Since 2015 Mohammadi has been serving a 16-year sentence for her peaceful human rights activism. She will be eligible for release after serving 10 years.

The recipient of the 2018 Andrei Sakharov Prize from the American Physical Society, Narges Mohammadi was transferred from Evin Prison in Tehran to Zanjan in December 2019 after holding a peaceful protest inside the Women’s Ward with other inmates to condemn the killing of protesters during the protests that swept through the country in November 2019.

“Mohammadi’s family and her lawyer have made several attempts [to get her furloughed] but the authorities have not done anything to meet our requests,” Rahmani told CHRI.

He added: “Since she was moved to Zanjan Prison, she has been denied many things. She has not spoken to her children in 10 months. The kids have not heard their mother’s voice in 10 months. Narges and the children are both being punished.”

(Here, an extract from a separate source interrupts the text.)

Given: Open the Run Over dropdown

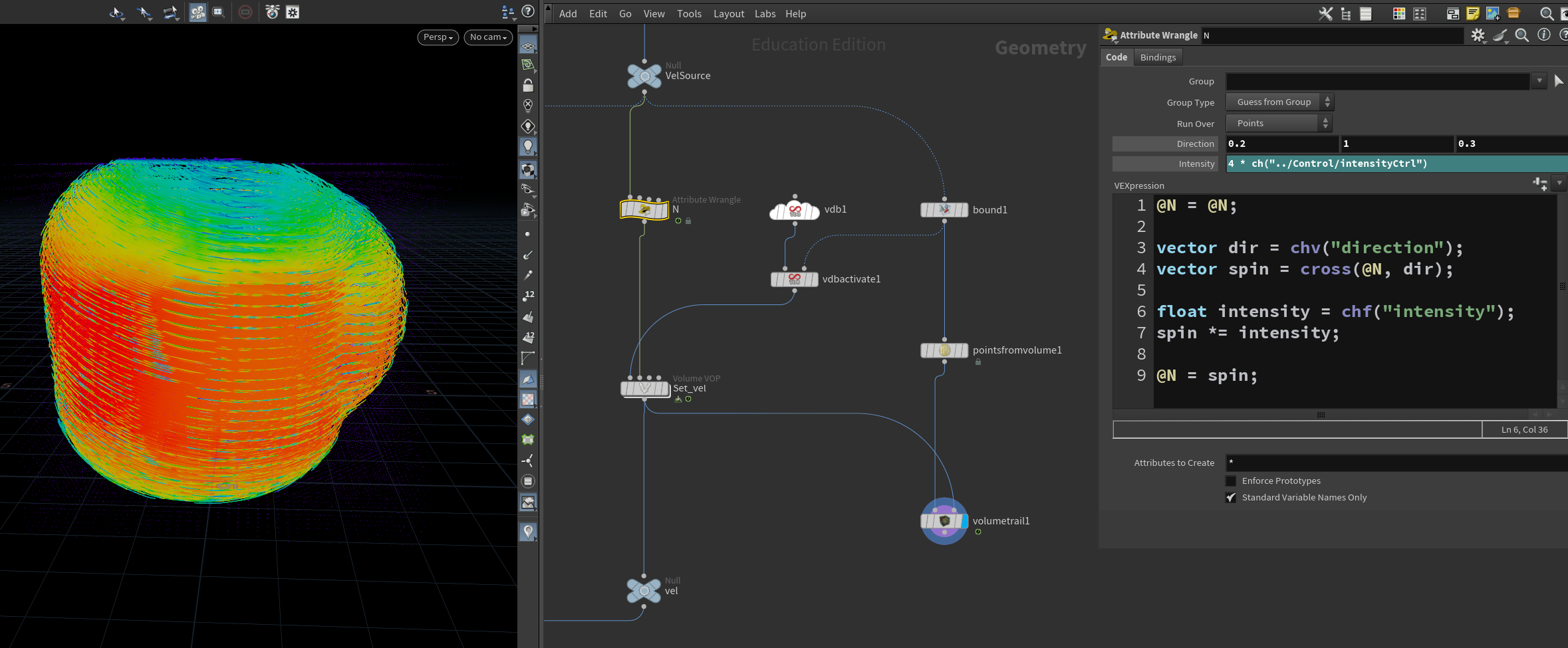Looking at the screenshot, I should 1279,124.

Rahmani lives in exile in France with their young son and daughter.

“Narges wants to be returned to Evin Prison. Zanjan has never been her place of residence. But nobody is paying any attention. There’s no medicine or medical care. No testing. Unfortunately, the judiciary wants to teach her a lesson and force her not to take any stands. Not to be herself. Narges Mohammadi is being denied every basic right because she takes a stand.”

In an open letter after her transfer to Zanjan, Mohammadi said she had been violently tossed into an ambulance by a large group of women and men led by Evin Prison Director Gholamreza Ziaei.

Since Ziaei’s appointment in July 2019 political prisoners have complained of harsher rules and regulations at the prison. He was previously the head of Kahrizak Detention Center during the summer of 2009, when several protesters died under torture in his custody.

Read this article in Persian.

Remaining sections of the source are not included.